A few minutes later and halfway up the mountain, she parked right on the road, as there was no room on the side. “I’ll start with the night vision goggles.” She opened the trunk and lifted them out of the case.
“What do you hope to accomplish?”
“Not sure. I just want to see if there are any traces left, anything at all, I guess. I’m on the second step of the Scientific Method, which is research.” Ophelia climbed the snow berm and fell off the other side with a little cry. She landed right in Brandon’s arms. “Hey. How’d you do that?”
“I jumped.” He looked up at the steep berm.
“Oh. Thanks. You can set me down now.” As he did, she scanned the area.
She could only distinguish splintered trees and dredged up earth beneath the blanket of snow. Dad’s Toyota had been hauled out and taken to the dump, a total wreck. She’d heard it’d been smashed into scrap metal soon afterwards. “Not many clues could survive that.”
A flash of black and three creatures swooped down in Ophelia’s memory and she pressed her fingers to her forehead. “Ooh, no, what a time to get a migraine.”
“It isn’t a migraine. You’re remembering the moment your father was murdered,” said Brandon.

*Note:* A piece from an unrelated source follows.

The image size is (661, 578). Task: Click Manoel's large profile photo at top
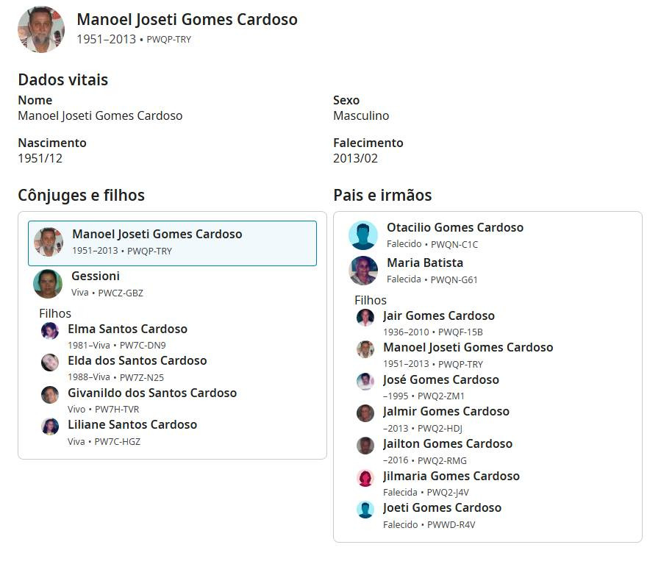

“But, I didn’t...” She opened her eyes on the splintered trees.
“Yes, you were there in spirit. The Elder says your kind have an empathic bond between family members. The shriek we heard was your grandmother’s Death Cry upon severance of that bond.” Brandon’s lower lip quivered. “Felt like it really hurt too.”

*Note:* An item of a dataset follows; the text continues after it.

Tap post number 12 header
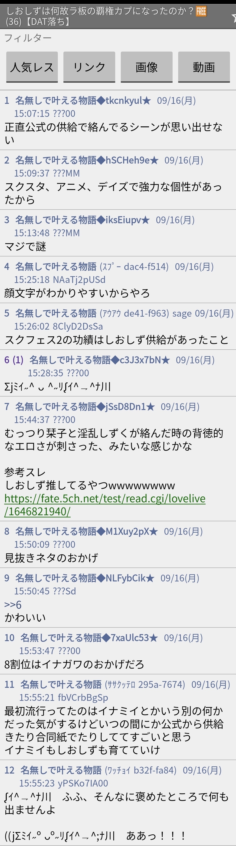Viewport: 236px width, 846px height. pos(10,770)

“Like...physically...hurt?” The image of her mother screaming, grabbing up her father’s stiff, snow-covered body sent waves of pain through her.
Brandon nodded. “I remember when my father was destroyed as well, although in a different way of course.”
Ophelia drew a deep breath, smoothing both hands over her wet face. “I must stay focused. It’s the only way through this nightmare.” She swallowed hard and lifted the night vision goggles to her eyes. “I was thinking about how sharks sense the electro-magnetic fields of other living creatures and... Whoa.” She adjusted the sights and zeroed in on two ghostly white humanoid figures approaching. “White? Humans are too warm to appear as white on these things.”
Brandon suddenly stepped in front of her and pinned her to his back with one hand. “I was charged with protecting the Ice Princess.”
Ophelia had never heard him speak so boldly. She pushed off the night vision goggles and peered around his arm.
The Elder stepped out from behind a tree, glasses gone, eyes black, and wearing a black suit without an overcoat. He bowed, as before. “Greetings, Princess. May I introduce you to Brandon’s replacement, Jean-Pierre?”
“Replacement?” Ophelia scarcely had time to wonder about the princess crap.
“You didn’t really think we’d leave your care to a mere infant?” Jean-Pierre’s thin lips slid into a smile. His age was impossible to judge, older than Brandon, still young enough to blend in with humans. His eyes were gray, and his blond hair was short and slicked back. “After all, you’re being cultivated by Newbloods. We can’t have that, now can we?”